> **Exercise prompt**
Write out the full listing again. Make no alterations.
-.-.-
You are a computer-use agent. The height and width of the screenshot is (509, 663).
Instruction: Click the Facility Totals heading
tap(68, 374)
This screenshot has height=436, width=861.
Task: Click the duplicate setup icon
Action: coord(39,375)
-.-.-
> **Output of the task**
You are a computer-use agent. The height and width of the screenshot is (509, 663).
Instruction: Click the Facility Totals heading
tap(68, 374)
This screenshot has height=436, width=861.
Task: Click the duplicate setup icon
Action: coord(39,375)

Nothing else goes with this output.